Puree the strawberries in a food processor. Pass them through a sieve over a heavy bottomed saucepan. (We've started with 550 gr fresh strawberries and ended up with 500 gr strained puree.) Add in the citric acid and 100 gr of the sugar. Cook over a medium heat until the temperature reaches 45º C.

Combine the remaining sugar (400 gr) and the pectin and mix well. Thus the pectin will be evenly distributed and won't form any lumps when brought into contact with the puree. Add this mixture into the strawberry puree. Stirring constantly bring the mixture to 93º C. Keep it at this temperature for 2-3 minutes, if needed turn the heat down for a while. Then slowly bring the mixture to 106º C and keep it there for 2-3 more minutes. Stir all the time and be careful as it bubbles up.

Remove from the heat and pour into the paper lined pan. Let set overnight at room temperature.

Cut in squares or whatever shape you prefer and roll the pieces in sugar. It's ready to eat. Place in hermetically closed box and refrigerate.
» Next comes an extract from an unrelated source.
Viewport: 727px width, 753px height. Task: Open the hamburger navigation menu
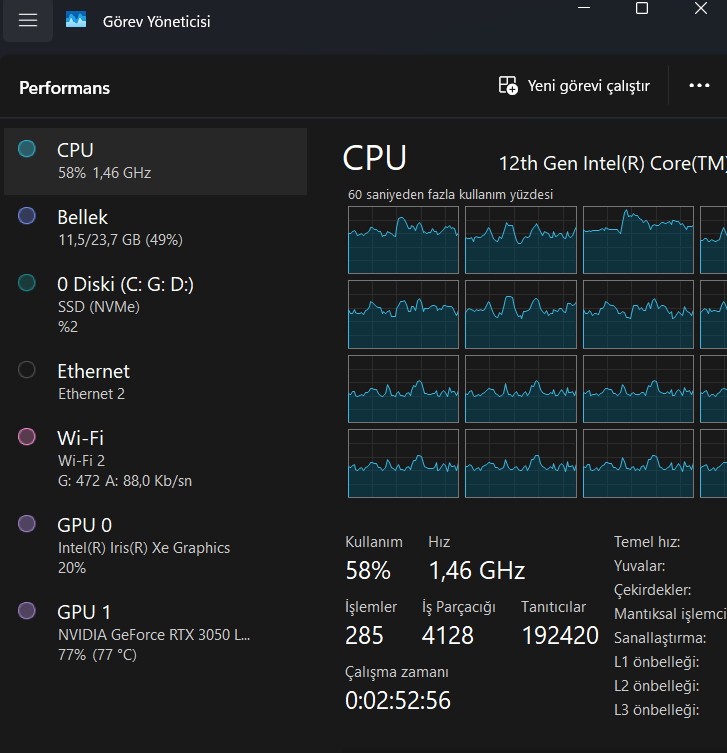[28, 20]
If you live in a humid climate like us, don't let the pate de fruit stay at room temperature too long after it has set because it will start to collect humidity from the air.

4 comments:

  1. Love this! Thanks for sharing

    ReplyDelete
  2. I totally agree - the great thing about pate de fruit is that it's not just gelled candy, it's real fruit, and should taste like it. I found that using the kind of pectin that doesn't require sugar makes it easier for me to get the right texture (although you seem to be doing just fine on that front!), plus I can use the amount of sugar I actually want to taste.

    ReplyDelete
  3. @ heatknivesandchemicals
    Here they sell only citrus and apple pectin and it can be found only on the dietary shelf in the store. Very weird but apparently people use it mainly for weightloss.
    But I've seen in France that there is a pectin especially "designed" for pate de fruit. Next time I will definitely buy of it.

    ReplyDelete
  4. I adore these when they come just before the check at some fancy restaurant. Never dared to try making my own. But your strawberry ones are so pretty, I am sorely tempted to give it a go.